In order to study market conditions to make recommendations on any changes of the minimum wage in the future, there should be an official body to do so. In the UK, this is done through the Low Pay Commission.

In Singapore, either a separate independent body can be set up, or this role can be undertaken by the tripartite National Wages Council (NWC) which as it is, “takes into consideration factors such as productivity growth, employment situation, international competitiveness, and economic growth and prospects” before making recommendations through its wage guidelines. These guidelines issued by the NWC have nothing to do with a minimum wage (which Singapore does not currently have).

Recommendations for a minimum wage by the NWC or a separate body can then either be binding on the government to implement, or non-binding recommendations for the government to make binding decisions on – depending on the power invested in the body.

(My personal preference is for an independent body to make non-binding to the government. This would give the independent body more legitimacy and scope to study the evidence without political interference, and make transparent recommendations that is up to the government to accept or reject. Should the government reject recommendations, then there is some pressure on the government to explain its decision. This independence will also ensure consistency in recommendations, and prevent politically-motivated changes in minimum wage that are not grounded on evidence.)

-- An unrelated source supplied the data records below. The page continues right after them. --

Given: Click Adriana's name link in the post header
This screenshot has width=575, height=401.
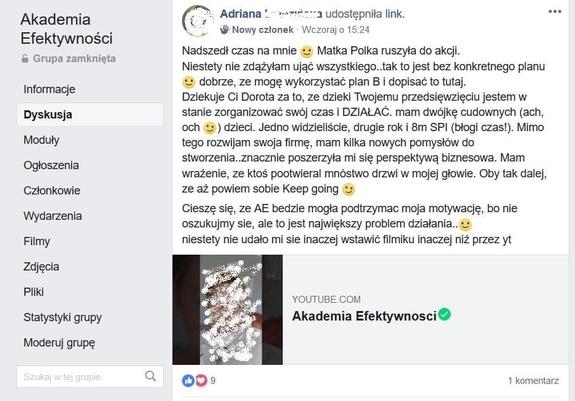Looking at the screenshot, I should 271,14.
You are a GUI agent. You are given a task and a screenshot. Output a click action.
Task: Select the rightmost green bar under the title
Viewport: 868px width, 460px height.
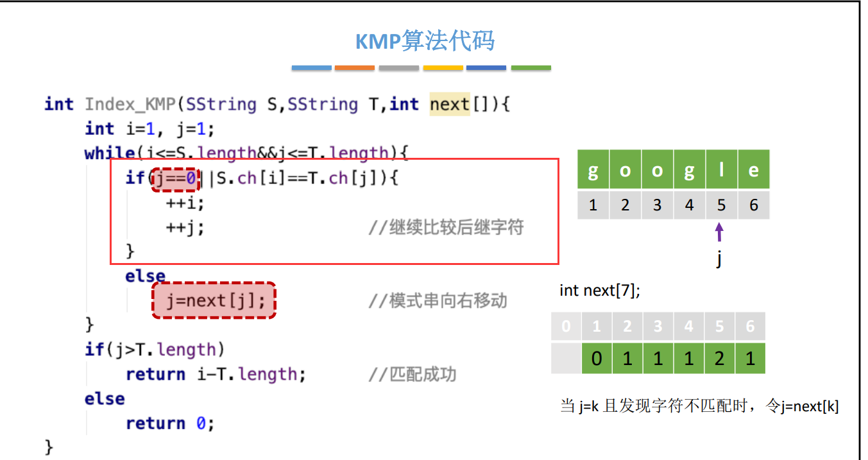(531, 67)
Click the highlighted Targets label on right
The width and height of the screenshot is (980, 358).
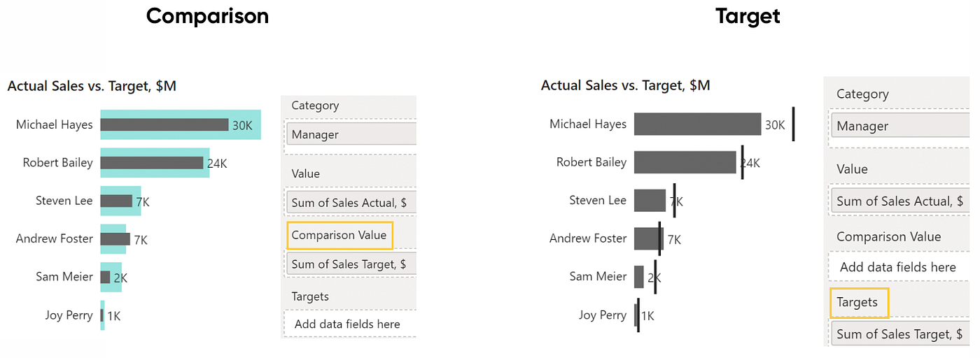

Thus far, those supporting the implementation of a minimum wage tend to emphasise its social benefits, but neglect the economic argument. With these articles, I have tried to contribute to this debate by showing that there is a strong economic argument for a minimum wage. I hope this series of articles have given a more in depth understanding of the implications of minimum wage and also show that there is more to just simplistic arguments for or against minimum wage.

I admit that I do not have all the data or resources at hand to do a full study into a minimum wage and the many possible combinations when it comes to the details of a minimum wage. Nevertheless, I hope that I have shown that these possibilities exist. Given the wide public interest, I call for a full and public study to be done to determine the social and economic effects of a minimum wage, and how best to implement it to mitigate any negative effects, whilst supporting the positive effects.

My instinct tells me that on balance, a minimum wage policy will allow Singapore to better achieve its social and economic objectives (a fairer society and a healthier economy). Sadly, my instinct also tells me that politically, it is difficult for the government to do a U-turn on a minimum wage. However, I am optimistic that in time, the strength of the social and economic case; and the tide of public opinion will help nudge the government to finally say that “the time is right for a minimum wage”.